### EXERCISE AIM:
Output the data in full and exactly as presented.

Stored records
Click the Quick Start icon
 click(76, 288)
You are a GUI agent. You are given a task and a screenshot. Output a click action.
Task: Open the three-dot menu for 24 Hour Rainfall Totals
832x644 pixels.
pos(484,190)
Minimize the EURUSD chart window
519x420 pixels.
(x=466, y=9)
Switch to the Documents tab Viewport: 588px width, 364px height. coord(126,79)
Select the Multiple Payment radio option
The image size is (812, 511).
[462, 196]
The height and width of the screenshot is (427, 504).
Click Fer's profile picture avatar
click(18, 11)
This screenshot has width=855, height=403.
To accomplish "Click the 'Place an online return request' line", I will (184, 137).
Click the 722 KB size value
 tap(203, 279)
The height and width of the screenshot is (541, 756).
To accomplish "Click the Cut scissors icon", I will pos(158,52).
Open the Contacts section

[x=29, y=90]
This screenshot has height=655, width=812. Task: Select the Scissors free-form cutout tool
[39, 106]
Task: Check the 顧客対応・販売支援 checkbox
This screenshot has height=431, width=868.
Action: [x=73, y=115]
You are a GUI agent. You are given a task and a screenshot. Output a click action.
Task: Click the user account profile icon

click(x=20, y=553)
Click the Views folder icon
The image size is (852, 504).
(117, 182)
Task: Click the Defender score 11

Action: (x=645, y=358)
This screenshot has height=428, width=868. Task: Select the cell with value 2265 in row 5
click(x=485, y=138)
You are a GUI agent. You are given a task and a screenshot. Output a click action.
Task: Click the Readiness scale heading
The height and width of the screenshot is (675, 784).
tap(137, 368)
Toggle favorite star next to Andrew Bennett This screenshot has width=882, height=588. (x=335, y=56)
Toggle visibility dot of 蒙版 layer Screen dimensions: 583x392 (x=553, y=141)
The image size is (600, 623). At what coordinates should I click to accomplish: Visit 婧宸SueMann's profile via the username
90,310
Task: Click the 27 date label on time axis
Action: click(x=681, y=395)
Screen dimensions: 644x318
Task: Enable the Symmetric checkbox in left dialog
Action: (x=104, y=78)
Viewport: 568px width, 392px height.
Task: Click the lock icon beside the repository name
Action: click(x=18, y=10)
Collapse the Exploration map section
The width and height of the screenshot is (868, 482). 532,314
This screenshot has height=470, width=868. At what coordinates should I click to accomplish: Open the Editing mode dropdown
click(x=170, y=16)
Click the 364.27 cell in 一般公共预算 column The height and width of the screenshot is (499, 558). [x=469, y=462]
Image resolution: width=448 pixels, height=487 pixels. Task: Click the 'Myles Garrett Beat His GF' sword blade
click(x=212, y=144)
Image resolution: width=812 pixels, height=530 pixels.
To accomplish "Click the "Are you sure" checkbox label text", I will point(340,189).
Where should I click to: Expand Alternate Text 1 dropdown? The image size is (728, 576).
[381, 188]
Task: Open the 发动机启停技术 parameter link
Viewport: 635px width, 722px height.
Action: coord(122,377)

### THE COMPLETED TASK:
Click the Quick Start icon
 click(76, 288)
You are a GUI agent. You are given a task and a screenshot. Output a click action.
Task: Open the three-dot menu for 24 Hour Rainfall Totals
832x644 pixels.
pos(484,190)
Minimize the EURUSD chart window
519x420 pixels.
(x=466, y=9)
Switch to the Documents tab Viewport: 588px width, 364px height. coord(126,79)
Select the Multiple Payment radio option
The image size is (812, 511).
[462, 196]
The height and width of the screenshot is (427, 504).
Click Fer's profile picture avatar
click(18, 11)
This screenshot has width=855, height=403.
To accomplish "Click the 'Place an online return request' line", I will (184, 137).
Click the 722 KB size value
 tap(203, 279)
The height and width of the screenshot is (541, 756).
To accomplish "Click the Cut scissors icon", I will pos(158,52).
Open the Contacts section

[x=29, y=90]
This screenshot has height=655, width=812. Task: Select the Scissors free-form cutout tool
[39, 106]
Task: Check the 顧客対応・販売支援 checkbox
This screenshot has height=431, width=868.
Action: [x=73, y=115]
You are a GUI agent. You are given a task and a screenshot. Output a click action.
Task: Click the user account profile icon

click(x=20, y=553)
Click the Views folder icon
The image size is (852, 504).
(117, 182)
Task: Click the Defender score 11

Action: (x=645, y=358)
This screenshot has height=428, width=868. Task: Select the cell with value 2265 in row 5
click(x=485, y=138)
You are a GUI agent. You are given a task and a screenshot. Output a click action.
Task: Click the Readiness scale heading
The height and width of the screenshot is (675, 784).
tap(137, 368)
Toggle favorite star next to Andrew Bennett This screenshot has width=882, height=588. (x=335, y=56)
Toggle visibility dot of 蒙版 layer Screen dimensions: 583x392 (x=553, y=141)
The image size is (600, 623). At what coordinates should I click to accomplish: Visit 婧宸SueMann's profile via the username
90,310
Task: Click the 27 date label on time axis
Action: click(x=681, y=395)
Screen dimensions: 644x318
Task: Enable the Symmetric checkbox in left dialog
Action: (x=104, y=78)
Viewport: 568px width, 392px height.
Task: Click the lock icon beside the repository name
Action: click(x=18, y=10)
Collapse the Exploration map section
The width and height of the screenshot is (868, 482). 532,314
This screenshot has height=470, width=868. At what coordinates should I click to accomplish: Open the Editing mode dropdown
click(x=170, y=16)
Click the 364.27 cell in 一般公共预算 column The height and width of the screenshot is (499, 558). [x=469, y=462]
Image resolution: width=448 pixels, height=487 pixels. Task: Click the 'Myles Garrett Beat His GF' sword blade
click(x=212, y=144)
Image resolution: width=812 pixels, height=530 pixels.
To accomplish "Click the "Are you sure" checkbox label text", I will point(340,189).
Where should I click to: Expand Alternate Text 1 dropdown? The image size is (728, 576).
[381, 188]
Task: Open the 发动机启停技术 parameter link
Viewport: 635px width, 722px height.
Action: coord(122,377)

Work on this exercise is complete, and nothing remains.